Statistically, LaVine was really solid. He averaged a career-high 25.5 points and 4.8 rebounds per game and was decently efficient, posting .450/.380/.802 shooting splits. Obviously, those aren’t elite levels of efficiency, but with the degree of difficulty on most of his shots, those numbers are pretty good.
LaVine even looked the best he ever has (by far) in the box plus/minus (BPM) statistic. Since it’s based purely on generic box score numbers, BPM isn’t a perfect metric, but it’s still an effective tool in certain cases. LaVine’s 2.5 BPM shattered his previous best number of 0.8. He also had a higher BPM than the following guards for the 2019-20 season: Russell Westbrook, Devin Booker, Shai Gilgeous-Alexander, Malcolm Brogdon, Donovan Mitchell, Ja Morant, Buddy Hield, and Jrue Holiday.
Does that mean LaVine is a better player than all of those guys? Of course not. BPM doesn’t capture the full story of a player’s impact on his team, but it still says something that LaVine’s BPM was better than all of those guys’.
LaVine has a reputation of being a guy who doesn’t pass the ball.

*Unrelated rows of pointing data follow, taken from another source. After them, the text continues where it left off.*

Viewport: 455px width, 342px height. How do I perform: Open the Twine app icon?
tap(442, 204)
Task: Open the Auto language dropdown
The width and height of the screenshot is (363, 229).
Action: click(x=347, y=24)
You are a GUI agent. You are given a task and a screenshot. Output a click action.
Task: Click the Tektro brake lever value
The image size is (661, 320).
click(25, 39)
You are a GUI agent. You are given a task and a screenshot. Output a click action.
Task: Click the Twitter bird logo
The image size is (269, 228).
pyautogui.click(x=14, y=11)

If you watch his highlight videos, that makes sense. He takes a lot of tough shots — some of which are even considered to be quite poor in terms of shot selection. But if you watch the Bulls’ offensive flow, it’s easier to understand why LaVine takes the shots he does.

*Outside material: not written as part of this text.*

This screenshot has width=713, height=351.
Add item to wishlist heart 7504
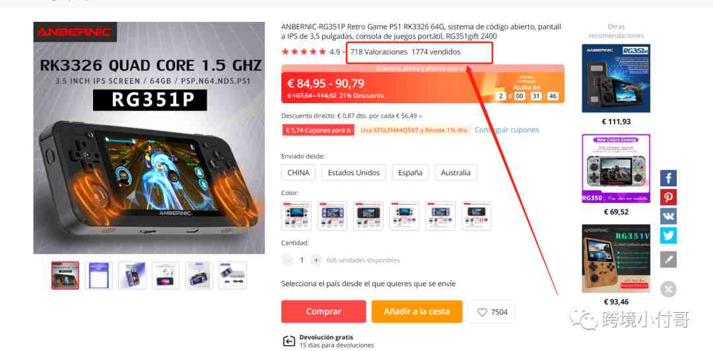(492, 312)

Often times, if LaVine wasn’t pulling up from deep with a couple hands in his face, the Bulls were left taking an even worse shot. LaVine’s chucking was a result of an amateur offensive system, not a selfish mentality. Yes, he needs to improve his reads. When he gets doubled in the paint, he can make poor decisions. He sometimes telegraphs his ideas. But there’s no reason to believe that he wouldn’t be a willing passer in a better offense.
Defense is where most of LaVine’s issues live. He’s often pegged as someone who doesn’t give maximum effort and simply can’t make smart defensive decisions. Parts of that are true, parts are not.
LaVine works his tail off when guarding the ball. He often gets bodied and plowed through due to a lack of strength and size, but he does a nice job of moving his feet and staying in front of opposing ball handlers. Effort isn’t the issue there.
Off the ball is a different story. I’m not sure whether LaVine is lazy or just ignorant while playing off-ball defense, but whatever it is, it’s not great.
Even though he still has a lot of work to do on the defensive end of the court, he at least improved this season, which is a good sign. He posted a career-high in defensive win shares (2.2) and defensive box plus/minus (-0.8). Those numbers aren’t particularly good, but they’re better than they’ve been in the past. Still, he needs to do a better job of executing team defense in order to become an all-around elite player. He’s still young, though. There’s time.
Overall, LaVine had a nice season. He didn’t make the All-Star team and he didn’t lead the Bulls to the playoffs, but he gave fans some really nice moments, which is more than Bulls fans have had in a while. He’s nowhere close to a perfect player, but he competes hard and he genuinely wants to win. Can you imagine how painful this Bulls team would’ve been without LaVine bringing it every night? That has to count for something.